The U.S. Commission on Civil Rights is scheduled to hold a briefing today on bullying and “peer-to-peer” violence in K-12 public schools. Specifically, the commission will concentrate on students targeted due to their race, national origin, religion, disability, gender or LGBT status and on what the appropriate federal response should be going forward, with a focus on student needs, programs and the enforcement efforts of the U.S. Departments of Education and Justice.
Testimony from the briefing — which is open to the public and will be held at the Washington Marriott at Metro Center in Washington, D.C., this Friday at 9 a.m. – will inform the commission’s eventual report, to be issued in September.
The briefing comes two weeks after the Obama administration held a closed meeting between transgender-rights lobbyists and the Office of Public Engagement, according to the Washington Blade. A White House spokesperson told the Blade that this meeting, where transgender issues were the sole focus of discussion, was the first of its kind for the OPE.
The National Center for Transgender Equality, which had representation at the meeting, has frequently praised the Obama administration for hearing out the LGBT community’s issues and concerns, including recent proposals concerning housing, health and labor policies and their relation to the LGBT community.

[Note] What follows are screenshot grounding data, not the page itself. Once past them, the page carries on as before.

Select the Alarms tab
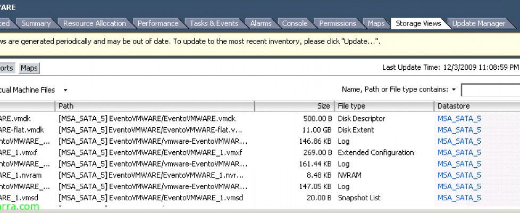Screen dimensions: 520x213 [x=261, y=23]
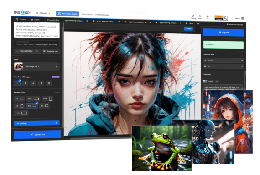The height and width of the screenshot is (175, 260).
Task: Select the 1:1 aspect ratio option
Action: [x=20, y=99]
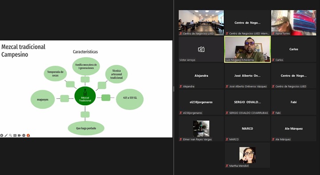Click the next-slide arrow icon on the slideshow toolbar
Screen dimensions: 320x175
(x=2, y=135)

Friday’s hearing comes in the wake of other initiatives by the Obama administration in calling attention to in-school bullying. As TPMMuckracker recently reported, the Commission on Civil Rights has renewed bipartisan balance, which in part explains the federal agency’s new direction, the upcoming bullying briefing among the new changes.
From TPMMuckracker:
The commission is supposed to be bipartisan — the law stipulates that no more than four commissioners can be of any one party. But during Bush’s first term, two Republican commissioners switched their affiliation to independent to allow for the appointment of two additional Republican commissioners, which a Republican appointee later acknowledged was a move to “game” the system. One of those commissioners subsequently left the commission and the other, current Vice Chair Abigail Thernstrom, later switched her registration back to Republican, but subsequent appointments meant the commission remained GOP-leaning until this year.
Recently, Democratic commissioner Michael Yaki was reappointed to the commission for another term, finalizing the commission’s makeup: four Democrats, two Republicans and two independents. Democrat Roberta Achtenberg told TPMMuckracker that she’s “very interested in taking the commission in a new direction,” one that focuses on an ”affirmative, pro-active civil liberties, civil rights agenda.”

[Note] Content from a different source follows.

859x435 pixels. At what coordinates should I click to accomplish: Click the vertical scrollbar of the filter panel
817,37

With more media attention on teenage suicides this past year, more and more states have begun introducing anti-bullying legislation that puts emphasis on bullying motivated by gender and orientation discrimination, though some states are moving faster than others at changing their school policies. Arkansas recently updated its anti-bullying policy by passing a law that requires school districts to enact anti-bullying policies that take electronic forums such as Facebook into consideration, while in Minnesota, the GOP recently killed an amendment within the K-12 education budget bill that would strengthen the state’s anti-bullying laws.
On a federal level, Sen. Robert Casey (D-Pa.) in March reintroduced the Safe Schools Improvement Act of 2011, which would amend the Elementary and Secondary Education Act of 1965 to take action to prevent bullying and harassment of students. The bill, which currently has 22 co-sponsors is expected to be reintroduced in the House soon.